═════ EXCERPT PROVIDED

In 1895 there were 615 'standings on the foreshore' including: 62 fruit sellers; 57 selling toys, general goods and jewellery; 21 oyster and prawn stalls; 52 ice cream vendors; 36 photographers; 24 ventriloquists and phrenologists; 6 quack doctors; 6 musicians; and 5 conjurors. All this provided free entertainment for the masses -- investors in Raikes Hall and the Winter Gardens were not happy...

Blackpool beach in 1894
Blackpool beach in 1894 showing front gardens
Blackpool beach in 1896-97-- the front gardens are going!
Blackpool beach c.1899 -- the beginnings of the Golden Mile
Blackpool beach c.1900 -- the beach traders are back

Regulating the Foreshore

Extract from The Blackpool Story by Brian Turner and Steve Palmer, Corporation of Blackpool, 1976, new edition 1994.

The tradesmen of Blackpool lobbied for years for the activities of the 'sand rats' to be curtailed, and in 1893 the Corporation obtained legal powers to enforce new by-laws on the beach. These regulations provide an interesting insight into the social practices of late Victorian Blackpool. Bathing, for instance, was very carefully regulated, with alternate sections of the beach denoted 'Male' or 'Female' by notices on the sea-wall. It was decreed that 'a person of the female sex shall not, while bathing, approach within 50 yards of any place at which any person of the male sex, over the age of 10 years, may be bathing.' This segregation was a result of allowing male bathers to wear 'drawers' instead of the full bathing costume which some resorts insisted upon. It was not thought seemly for 'persons of the female sex' to see a naked male chest. Prohibition of mixed bathing placed rather a limit on the family paddle, and the rule was honoured more in the breach than in the observance at the height of the season, when the beach was packed and the forces of the law too extended to bother about such things.

Another example of the Corporation's Canute-like hope of controlling the uncontrollable was its provision for ensuring that donkeys stood on the beach in groups no larger than 10. To ensure a well-regulated appearance a classic by-law was framed:

Such driver on arriving at any such place not already occupied by the full number of asses authorised to occupy such place, shall station such ass at such place in such a position that the head of such ass shall be turned in the same direction as the head or heads of the asses then stationed at such place.

══════════

# WHAT YOU WILL DO:
According to the Blackpool beach excerpt, in what year did the Corporation obtain legal powers to enforce new by-laws on the beach? The listing that comes next is drawn from an unrelated source.

═════ GIVEN MATERIAL

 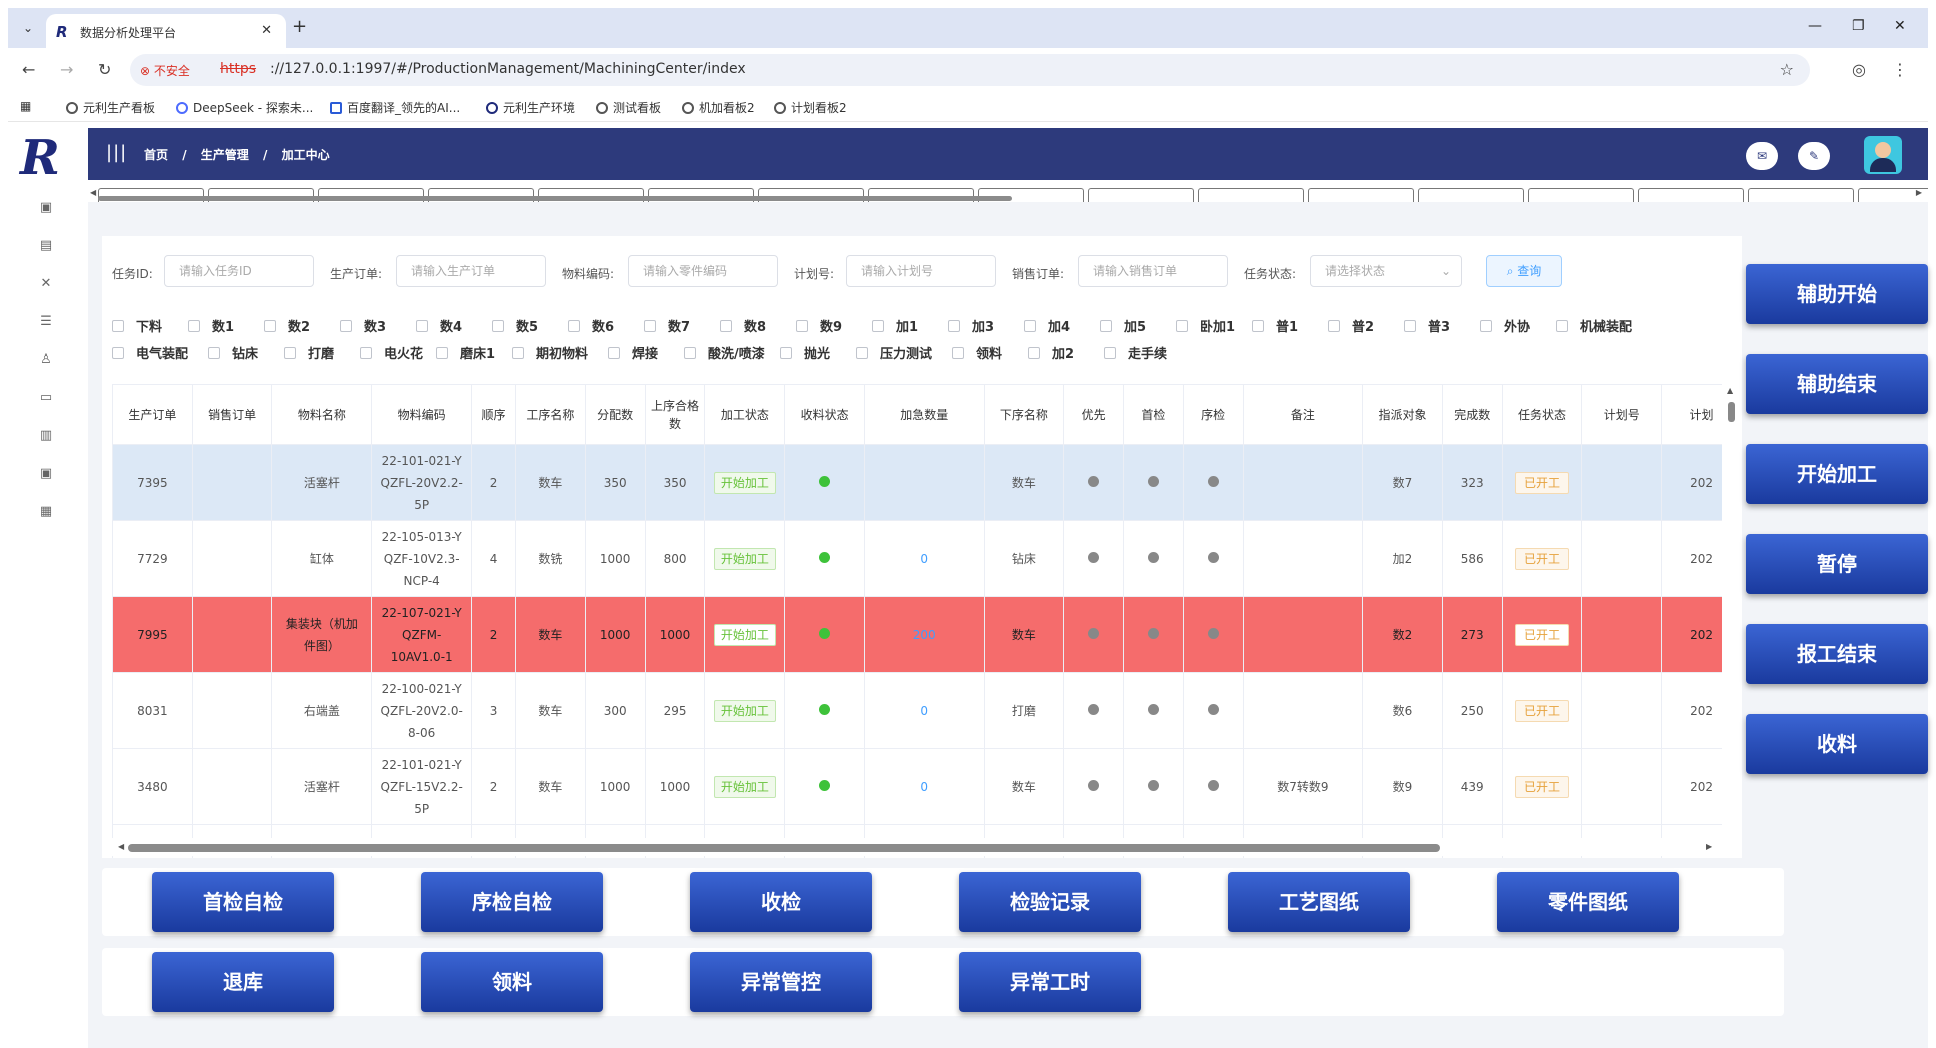 I want to click on browser-tab: R 数据分析处理平台 ✕, so click(x=166, y=31).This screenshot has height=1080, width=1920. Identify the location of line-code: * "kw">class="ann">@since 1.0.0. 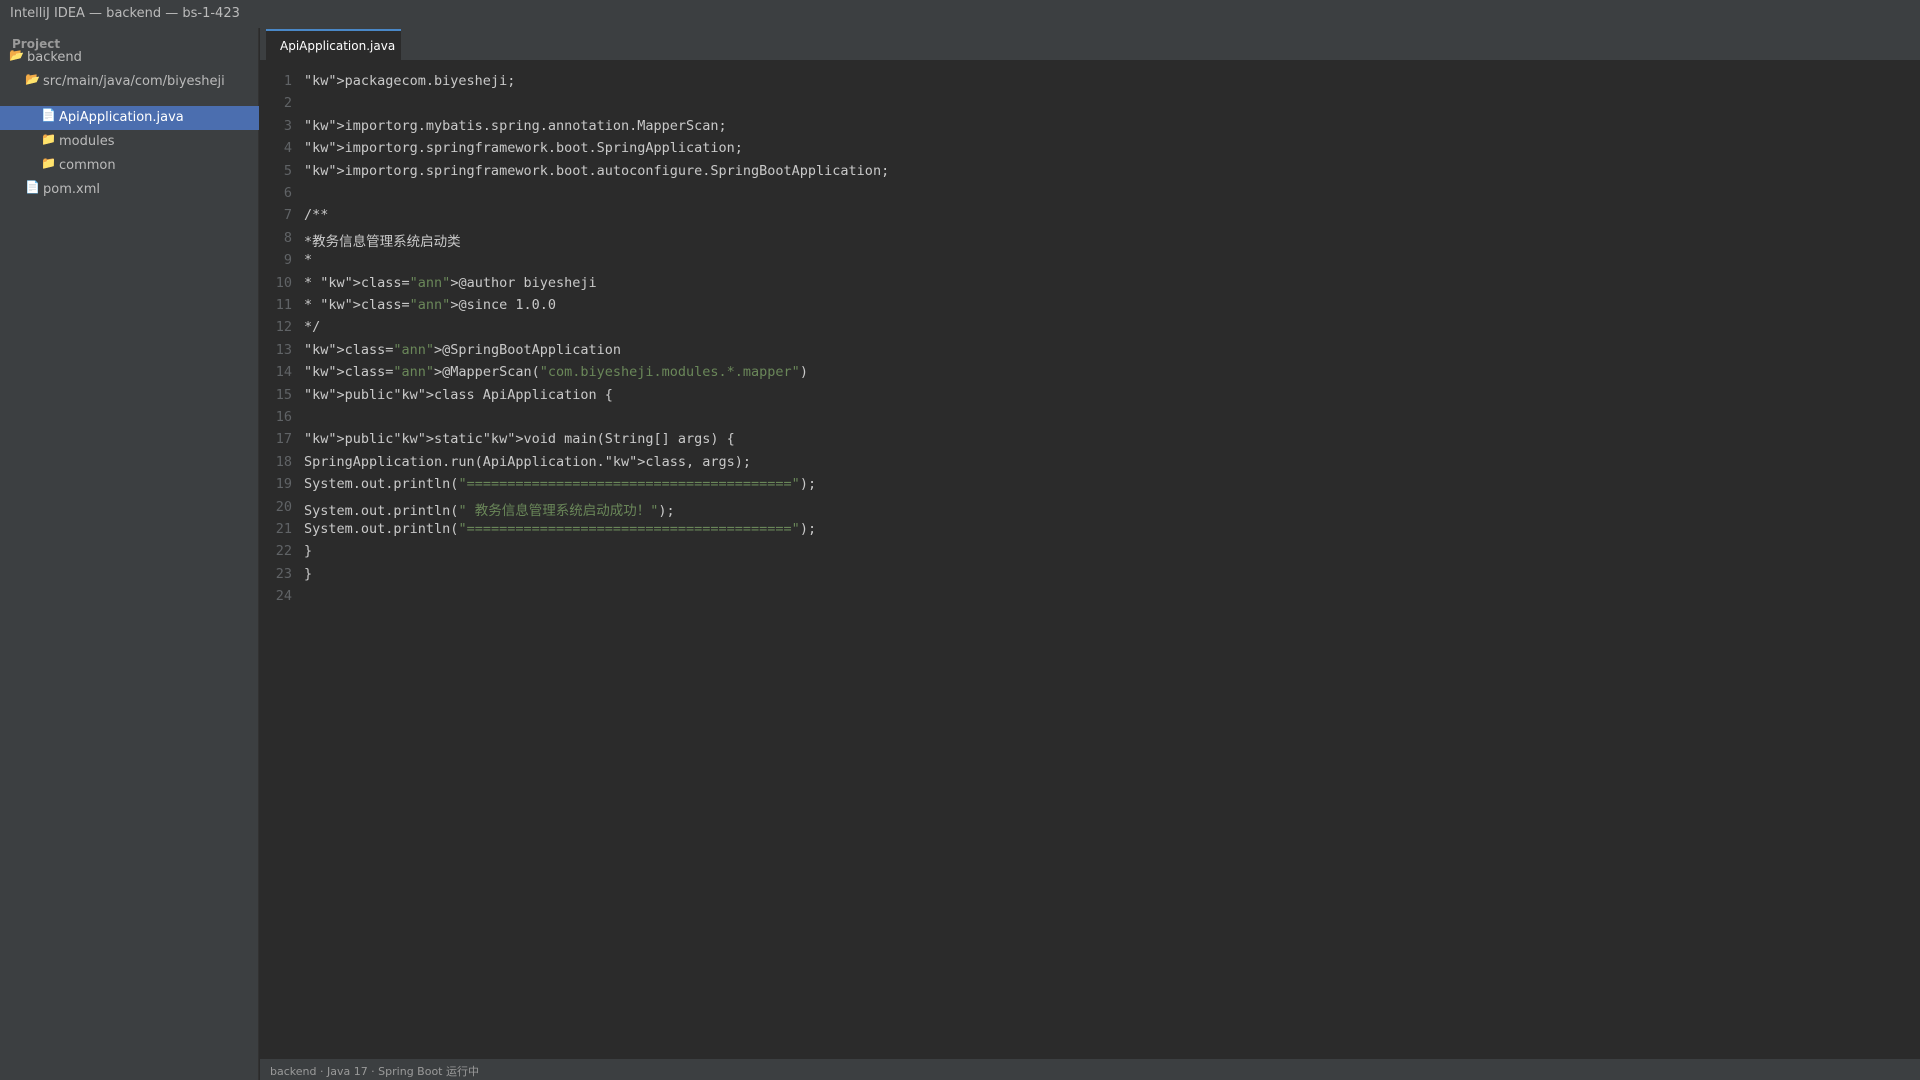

══════════

# SOLUTION:
1893